[[ RECORDS TO PROCESS open ]]
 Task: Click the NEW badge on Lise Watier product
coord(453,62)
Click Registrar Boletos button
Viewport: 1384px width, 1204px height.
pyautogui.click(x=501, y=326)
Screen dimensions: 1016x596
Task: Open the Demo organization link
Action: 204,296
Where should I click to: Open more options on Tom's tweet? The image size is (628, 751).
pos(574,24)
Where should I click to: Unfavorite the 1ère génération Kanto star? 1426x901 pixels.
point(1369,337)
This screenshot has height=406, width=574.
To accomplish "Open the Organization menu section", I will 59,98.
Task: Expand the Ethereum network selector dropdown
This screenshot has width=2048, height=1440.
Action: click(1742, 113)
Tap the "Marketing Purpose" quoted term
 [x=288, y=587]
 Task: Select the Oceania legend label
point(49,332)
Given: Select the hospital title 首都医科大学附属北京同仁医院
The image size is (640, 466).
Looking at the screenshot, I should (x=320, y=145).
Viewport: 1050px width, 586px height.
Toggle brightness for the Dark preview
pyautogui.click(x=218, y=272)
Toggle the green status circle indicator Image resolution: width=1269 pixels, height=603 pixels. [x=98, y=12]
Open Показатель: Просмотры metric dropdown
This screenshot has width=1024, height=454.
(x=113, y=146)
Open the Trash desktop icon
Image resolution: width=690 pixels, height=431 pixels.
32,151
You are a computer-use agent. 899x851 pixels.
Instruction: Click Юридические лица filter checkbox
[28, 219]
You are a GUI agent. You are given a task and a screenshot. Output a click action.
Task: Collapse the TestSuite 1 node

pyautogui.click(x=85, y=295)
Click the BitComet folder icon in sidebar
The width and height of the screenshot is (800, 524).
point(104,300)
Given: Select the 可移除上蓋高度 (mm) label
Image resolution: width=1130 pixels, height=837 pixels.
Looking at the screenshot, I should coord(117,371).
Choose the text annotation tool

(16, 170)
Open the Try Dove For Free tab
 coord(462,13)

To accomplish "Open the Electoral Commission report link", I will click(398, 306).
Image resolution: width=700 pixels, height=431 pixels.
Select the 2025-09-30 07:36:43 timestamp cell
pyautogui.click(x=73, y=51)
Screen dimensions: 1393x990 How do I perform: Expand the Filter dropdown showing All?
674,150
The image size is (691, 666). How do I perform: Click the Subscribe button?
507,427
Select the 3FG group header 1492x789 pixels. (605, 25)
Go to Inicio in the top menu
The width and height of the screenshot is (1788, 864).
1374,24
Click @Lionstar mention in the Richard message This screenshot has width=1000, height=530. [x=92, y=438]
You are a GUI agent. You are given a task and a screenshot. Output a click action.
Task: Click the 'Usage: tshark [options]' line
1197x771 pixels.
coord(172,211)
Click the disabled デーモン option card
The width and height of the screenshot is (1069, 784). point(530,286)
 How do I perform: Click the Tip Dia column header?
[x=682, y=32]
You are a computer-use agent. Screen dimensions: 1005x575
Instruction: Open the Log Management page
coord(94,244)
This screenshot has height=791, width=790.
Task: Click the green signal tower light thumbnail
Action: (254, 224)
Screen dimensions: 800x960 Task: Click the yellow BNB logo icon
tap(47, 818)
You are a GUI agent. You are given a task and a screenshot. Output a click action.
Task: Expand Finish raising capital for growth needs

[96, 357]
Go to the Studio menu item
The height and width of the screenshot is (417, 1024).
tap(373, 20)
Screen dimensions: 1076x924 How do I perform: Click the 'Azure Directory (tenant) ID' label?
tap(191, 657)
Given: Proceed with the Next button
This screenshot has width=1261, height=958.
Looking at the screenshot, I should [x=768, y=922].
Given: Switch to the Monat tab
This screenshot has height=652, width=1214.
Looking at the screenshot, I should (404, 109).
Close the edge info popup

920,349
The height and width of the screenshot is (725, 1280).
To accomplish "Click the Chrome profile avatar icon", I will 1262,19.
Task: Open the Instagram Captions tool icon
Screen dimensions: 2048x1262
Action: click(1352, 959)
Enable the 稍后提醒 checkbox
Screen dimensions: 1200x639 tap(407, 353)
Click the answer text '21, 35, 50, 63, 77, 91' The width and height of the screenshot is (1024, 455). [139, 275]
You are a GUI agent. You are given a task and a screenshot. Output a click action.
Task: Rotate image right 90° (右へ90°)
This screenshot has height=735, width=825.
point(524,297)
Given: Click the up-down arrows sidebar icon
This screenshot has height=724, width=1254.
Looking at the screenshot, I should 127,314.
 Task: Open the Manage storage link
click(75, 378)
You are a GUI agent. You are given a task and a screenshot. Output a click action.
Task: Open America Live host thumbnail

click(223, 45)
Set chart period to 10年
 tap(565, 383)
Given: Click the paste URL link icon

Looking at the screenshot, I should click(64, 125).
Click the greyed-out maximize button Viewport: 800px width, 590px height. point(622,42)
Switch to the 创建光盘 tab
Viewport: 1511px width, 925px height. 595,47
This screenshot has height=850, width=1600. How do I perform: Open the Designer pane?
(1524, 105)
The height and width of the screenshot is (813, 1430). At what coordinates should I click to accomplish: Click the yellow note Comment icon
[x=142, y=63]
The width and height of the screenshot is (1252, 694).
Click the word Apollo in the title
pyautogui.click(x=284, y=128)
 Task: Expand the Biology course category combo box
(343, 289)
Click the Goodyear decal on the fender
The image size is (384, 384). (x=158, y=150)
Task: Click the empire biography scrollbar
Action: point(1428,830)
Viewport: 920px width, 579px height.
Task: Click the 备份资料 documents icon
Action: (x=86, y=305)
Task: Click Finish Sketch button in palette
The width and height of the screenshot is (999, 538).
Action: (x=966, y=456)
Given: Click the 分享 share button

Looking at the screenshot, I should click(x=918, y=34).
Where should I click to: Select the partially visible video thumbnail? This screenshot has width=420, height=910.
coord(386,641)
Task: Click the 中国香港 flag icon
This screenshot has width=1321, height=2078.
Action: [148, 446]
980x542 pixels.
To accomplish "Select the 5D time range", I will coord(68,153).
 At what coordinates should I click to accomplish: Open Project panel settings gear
[[ RECORDS TO PROCESS closed ]]
This exercise requires the entries above to be restated exactly.

 Task: Click the NEW badge on Lise Watier product
coord(453,62)
Click Registrar Boletos button
Viewport: 1384px width, 1204px height.
pyautogui.click(x=501, y=326)
Screen dimensions: 1016x596
Task: Open the Demo organization link
Action: 204,296
Where should I click to: Open more options on Tom's tweet? The image size is (628, 751).
pos(574,24)
Where should I click to: Unfavorite the 1ère génération Kanto star? 1426x901 pixels.
point(1369,337)
This screenshot has height=406, width=574.
To accomplish "Open the Organization menu section", I will 59,98.
Task: Expand the Ethereum network selector dropdown
This screenshot has width=2048, height=1440.
Action: click(1742, 113)
Tap the "Marketing Purpose" quoted term
 [x=288, y=587]
 Task: Select the Oceania legend label
point(49,332)
Given: Select the hospital title 首都医科大学附属北京同仁医院
The image size is (640, 466).
Looking at the screenshot, I should (x=320, y=145).
Viewport: 1050px width, 586px height.
Toggle brightness for the Dark preview
pyautogui.click(x=218, y=272)
Toggle the green status circle indicator Image resolution: width=1269 pixels, height=603 pixels. [x=98, y=12]
Open Показатель: Просмотры metric dropdown
This screenshot has width=1024, height=454.
(x=113, y=146)
Open the Trash desktop icon
Image resolution: width=690 pixels, height=431 pixels.
32,151
You are a computer-use agent. 899x851 pixels.
Instruction: Click Юридические лица filter checkbox
[28, 219]
You are a GUI agent. You are given a task and a screenshot. Output a click action.
Task: Collapse the TestSuite 1 node

pyautogui.click(x=85, y=295)
Click the BitComet folder icon in sidebar
The width and height of the screenshot is (800, 524).
point(104,300)
Given: Select the 可移除上蓋高度 (mm) label
Image resolution: width=1130 pixels, height=837 pixels.
Looking at the screenshot, I should coord(117,371).
Choose the text annotation tool

(16, 170)
Open the Try Dove For Free tab
 coord(462,13)

To accomplish "Open the Electoral Commission report link", I will click(398, 306).
Image resolution: width=700 pixels, height=431 pixels.
Select the 2025-09-30 07:36:43 timestamp cell
pyautogui.click(x=73, y=51)
Screen dimensions: 1393x990 How do I perform: Expand the Filter dropdown showing All?
674,150
The image size is (691, 666). How do I perform: Click the Subscribe button?
507,427
Select the 3FG group header 1492x789 pixels. (605, 25)
Go to Inicio in the top menu
The width and height of the screenshot is (1788, 864).
1374,24
Click @Lionstar mention in the Richard message This screenshot has width=1000, height=530. [x=92, y=438]
You are a GUI agent. You are given a task and a screenshot. Output a click action.
Task: Click the 'Usage: tshark [options]' line
1197x771 pixels.
coord(172,211)
Click the disabled デーモン option card
The width and height of the screenshot is (1069, 784). point(530,286)
 How do I perform: Click the Tip Dia column header?
[x=682, y=32]
You are a computer-use agent. Screen dimensions: 1005x575
Instruction: Open the Log Management page
coord(94,244)
This screenshot has height=791, width=790.
Task: Click the green signal tower light thumbnail
Action: (254, 224)
Screen dimensions: 800x960 Task: Click the yellow BNB logo icon
tap(47, 818)
You are a GUI agent. You are given a task and a screenshot. Output a click action.
Task: Expand Finish raising capital for growth needs

[96, 357]
Go to the Studio menu item
The height and width of the screenshot is (417, 1024).
tap(373, 20)
Screen dimensions: 1076x924 How do I perform: Click the 'Azure Directory (tenant) ID' label?
tap(191, 657)
Given: Proceed with the Next button
This screenshot has width=1261, height=958.
Looking at the screenshot, I should [x=768, y=922].
Given: Switch to the Monat tab
This screenshot has height=652, width=1214.
Looking at the screenshot, I should (404, 109).
Close the edge info popup

920,349
The height and width of the screenshot is (725, 1280).
To accomplish "Click the Chrome profile avatar icon", I will 1262,19.
Task: Open the Instagram Captions tool icon
Screen dimensions: 2048x1262
Action: click(1352, 959)
Enable the 稍后提醒 checkbox
Screen dimensions: 1200x639 tap(407, 353)
Click the answer text '21, 35, 50, 63, 77, 91' The width and height of the screenshot is (1024, 455). [139, 275]
You are a GUI agent. You are given a task and a screenshot. Output a click action.
Task: Rotate image right 90° (右へ90°)
This screenshot has height=735, width=825.
point(524,297)
Given: Click the up-down arrows sidebar icon
This screenshot has height=724, width=1254.
Looking at the screenshot, I should 127,314.
 Task: Open the Manage storage link
click(75, 378)
You are a GUI agent. You are given a task and a screenshot. Output a click action.
Task: Open America Live host thumbnail

click(223, 45)
Set chart period to 10年
 tap(565, 383)
Given: Click the paste URL link icon

Looking at the screenshot, I should click(64, 125).
Click the greyed-out maximize button Viewport: 800px width, 590px height. point(622,42)
Switch to the 创建光盘 tab
Viewport: 1511px width, 925px height. 595,47
This screenshot has height=850, width=1600. How do I perform: Open the Designer pane?
(1524, 105)
The height and width of the screenshot is (813, 1430). At what coordinates should I click to accomplish: Click the yellow note Comment icon
[x=142, y=63]
The width and height of the screenshot is (1252, 694).
Click the word Apollo in the title
pyautogui.click(x=284, y=128)
 Task: Expand the Biology course category combo box
(343, 289)
Click the Goodyear decal on the fender
The image size is (384, 384). (x=158, y=150)
Task: Click the empire biography scrollbar
Action: point(1428,830)
Viewport: 920px width, 579px height.
Task: Click the 备份资料 documents icon
Action: (x=86, y=305)
Task: Click Finish Sketch button in palette
The width and height of the screenshot is (999, 538).
Action: (x=966, y=456)
Given: Click the 分享 share button

Looking at the screenshot, I should click(x=918, y=34).
Where should I click to: Select the partially visible video thumbnail? This screenshot has width=420, height=910.
coord(386,641)
Task: Click the 中国香港 flag icon
This screenshot has width=1321, height=2078.
Action: [148, 446]
980x542 pixels.
To accomplish "Select the 5D time range", I will coord(68,153).
 At what coordinates should I click to accomplish: Open Project panel settings gear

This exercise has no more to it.